Foto: Jonathan Heckler / PMPA
Babau ou a vida desembestada do homem que tentou engabelar a morte
Dirigido por Marcondes de Lima, o espetáculo de mamulengos pernambucanos, uma técnica parecida com a de teatro de fantoches, mas que tem um quê de especial: os bonecos seguem uma tradição familiar. Feitos pelos próprios manipuladores, os bonecos, assim como a arte de “brincá-los”, passam de pai para filho e o sabor disso sente quem lhes assiste. O carinho, o peso, o jeito, a energia emanam do boneco e operam sobre o público. No caso de uma plateia de crianças, dois espetáculos surgem: o que eu vejo no palco e o que eu vejo na audiência.
A história escrita por Carla Denise, uma das atrizes-manipuladoras, é simples e isso é sinônimo de boa. Um mamulengueiro morre, mas pede que seus bonecos sejam queimados. Um amigo do morto pede um dos bonecos e a viúva resiste, mas aceita o pedido. Esse boneco faz história nas mãos do novo dono que acaba, ele também, morrendo. Babau, o boneco que sobreviveu a fogueira, é deixado como herança para um antigo aluno desse novo dono. A peça, assim, além de contar uma história, conta de si, de sua cultura, de sua própria história no folclore pernambucano.
Babau é um personagem que descende de Arlechino, de João Grilo, de Didi (não esse personagem que hoje está na TV, mas aquele que o mesmo Renato Aragão fazia nos anos 80). Pobre e esperto, feio e charmoso, é um brasileiro a vagar pelo sertão, fugindo da fome, perseguindo o prazer, vivendo um dia de cada vez. Não há um só momento em que, ao entrar em cena, tudo não pare e ninguém mais consiga olhar para outra coisa que não ele. Se o carisma dos outros bonecos é grande, de Babau é ainda mais.

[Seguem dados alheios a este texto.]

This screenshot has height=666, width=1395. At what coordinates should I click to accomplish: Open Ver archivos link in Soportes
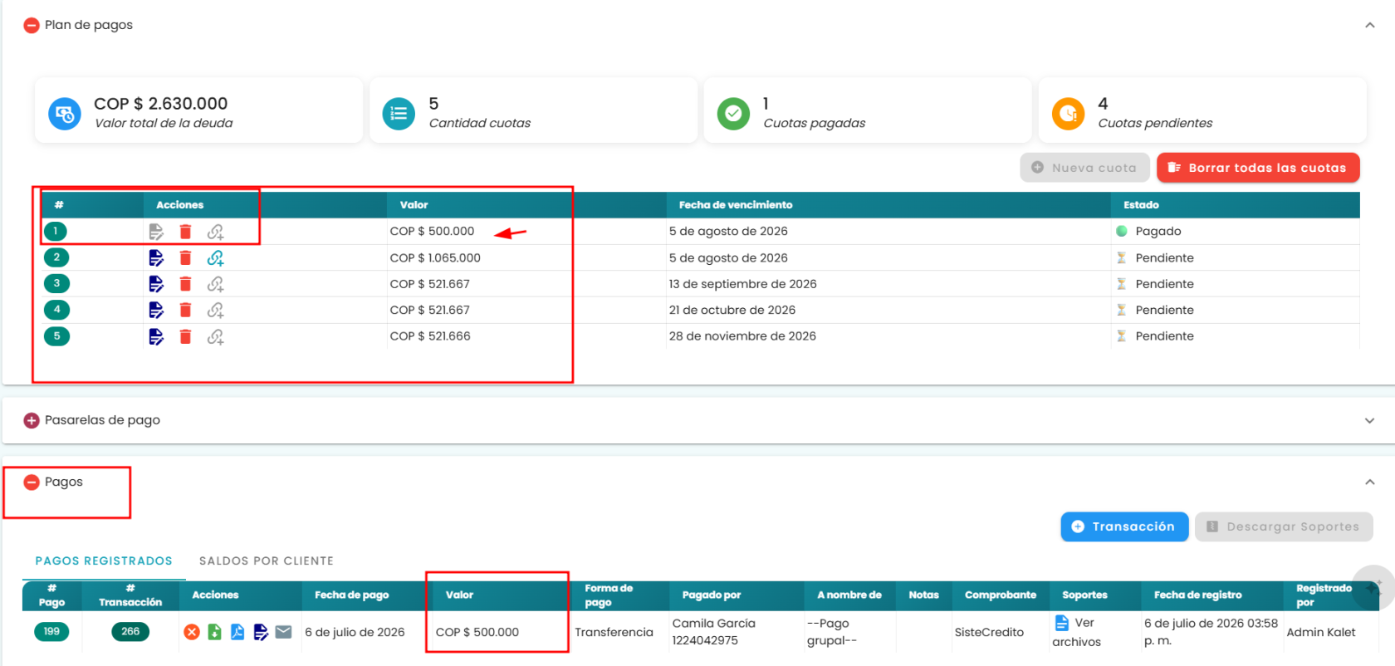click(x=1077, y=632)
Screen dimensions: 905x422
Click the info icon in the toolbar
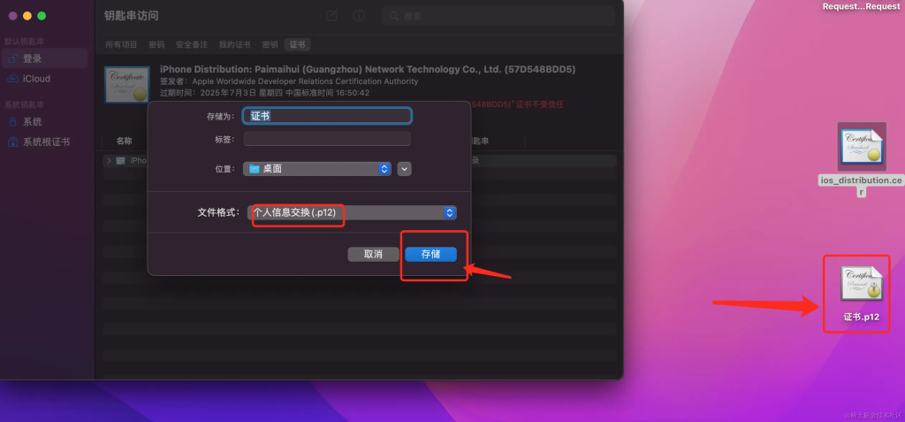pyautogui.click(x=359, y=16)
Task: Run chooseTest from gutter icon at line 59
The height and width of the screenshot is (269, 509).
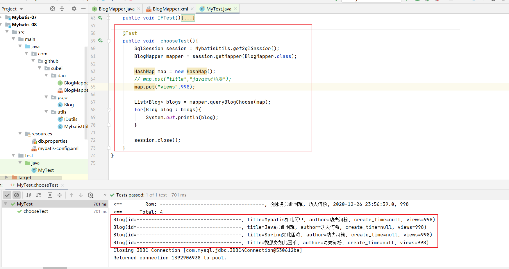Action: pyautogui.click(x=100, y=41)
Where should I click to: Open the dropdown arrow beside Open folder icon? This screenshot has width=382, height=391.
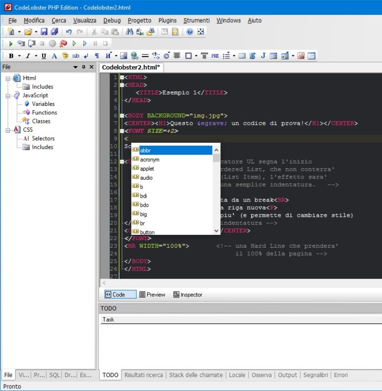point(36,32)
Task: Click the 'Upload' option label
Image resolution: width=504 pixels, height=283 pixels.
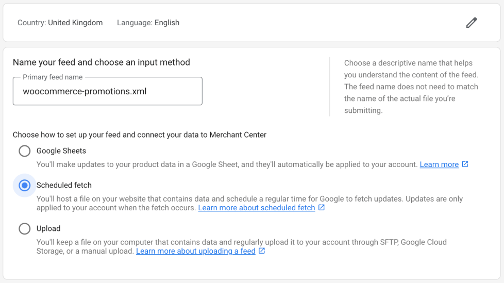Action: click(48, 228)
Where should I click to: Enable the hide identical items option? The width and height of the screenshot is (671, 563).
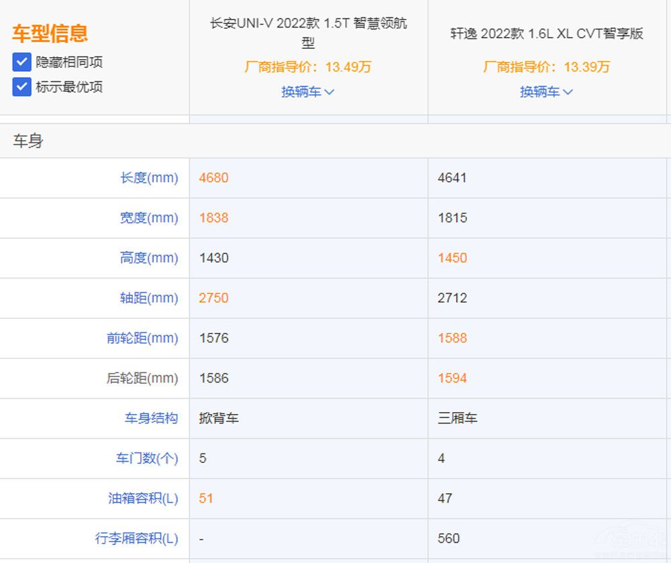(x=22, y=62)
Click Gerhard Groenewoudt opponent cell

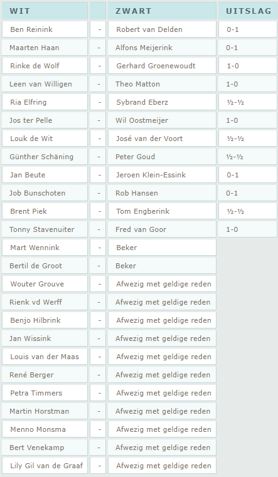pos(162,66)
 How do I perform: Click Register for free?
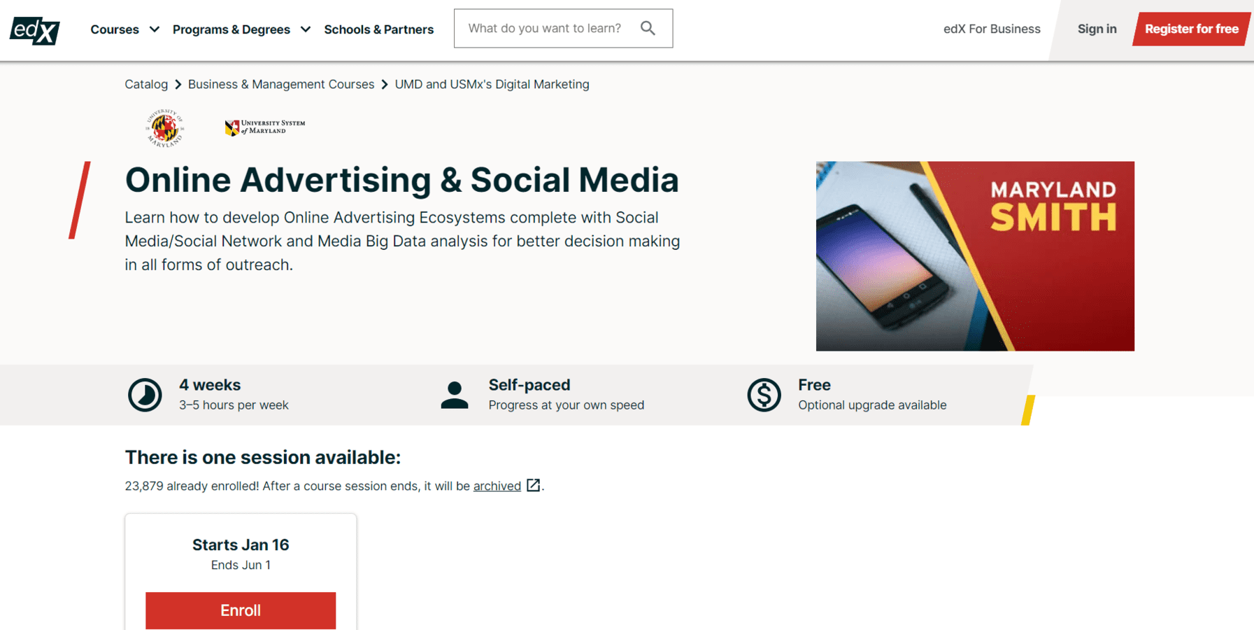click(x=1191, y=29)
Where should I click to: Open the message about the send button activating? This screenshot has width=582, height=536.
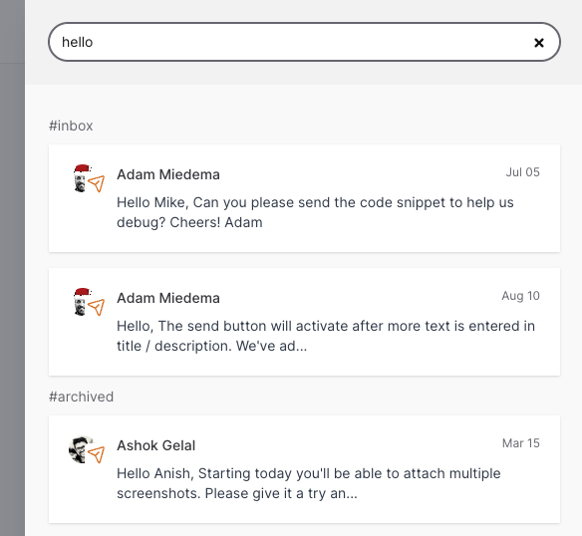[x=304, y=322]
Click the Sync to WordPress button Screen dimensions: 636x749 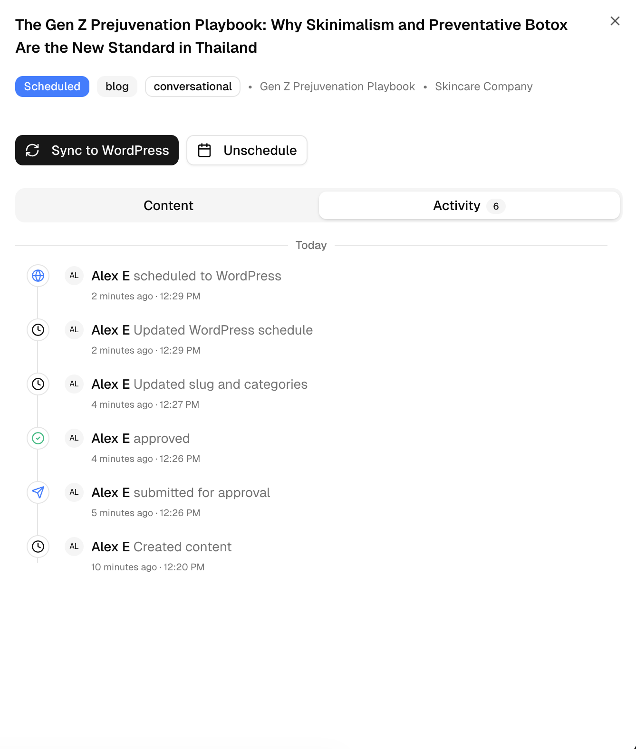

Com cenário simples, sotaque forte, trilha e iluminação a enriquecer os diversos momentos, o espetáculo participante do 17º Porto Alegre em Cena agrada grandes e pequenos, diversas culturas e origens, quem vê pela primeira vez e quem já conhece esse teatro ou essa história. Os atores mostram para o público que estão manipulando os personagens e, ao fazer isso, dizem que todos podem também fazer. A relação é de igual para igual, porque quem deve brilhar são os bonecos, os mamulengos. É para eles que nós todos fazemos a peça: os atores interpretando e nós concordando em aceitar o que eles propõem. E não é difícil fazer isso uma vez que, de um lado, os atores são bons e a equipe é muito bem dirigida conceitualmente. Por outro lado, por que não deixar-nos encantar pela magia dos bonecos, essa tão bem executada?
A ressalva que eu sinto ser preciso fazer é com relação à assistência, ou melhor, uma pequena parte dela. A escola que recebeu a peça através do valoroso Projeto de Descentralização do Poa Em Cenaprecisa lembrar aos seus professores de serem professores. Quando o teatro vai à escola, não vai como recreio. Nem para os alunos, nem para os professores. E, por recreio, não entendo como algo divertido em oposição à chatice da aula. Professor é aquele que tem prazer em ensinar e faz do ensino o seu prazer. É aquele que transforma a aula em algo bom e quem tem como objetivo fazer que, quando ela termine, seus alunos aspirem pelo seu reinício. Na plateia, fiquei envergonhado de ser professor e ver minhas pseudo-colegas escoradas nas paredes enquanto alguns de seus alunos, desacostumados com a experiência teatral (e ninguém nasce sabendo!), perdidos em acompanhar a história, comentar com seus amigos e ainda resolver sua vida que não pára nem na aula, nem no teatro, nem em qualquer outro lugar. Professores só existem no mundo para ensinar e aquele que não o faz é um inútil. E, quando eu digo isso, não estou falando em ensinar o grupo de alunos que constam no seu caderno de chamada, mas todos. Professor deve ser exemplo a ser seguido e isso não tem limites nem de turma, nem de horário, nem de local. E essa discussão não aceita qualquer argumento salarial, porque bons professores são bons sendo públicos ou privados, para crianças ou para adultos, na escola e no parque.
Fora essa decepção tão tardia, fica a lembrança, em mim e em todos, de que os espetáculos vistos foram bons, mesmo que, em deles, houve uma falha grave que quase comprometeu o todo, enquanto que, no outro, tudo foi só excelência. Palmas também para a Adriane Azevedo que coordenada esse projeto tão bonito do Festival.
* Texto escrito em setembro de 2010 por ocasião do 17º Porto Alegre em Cena.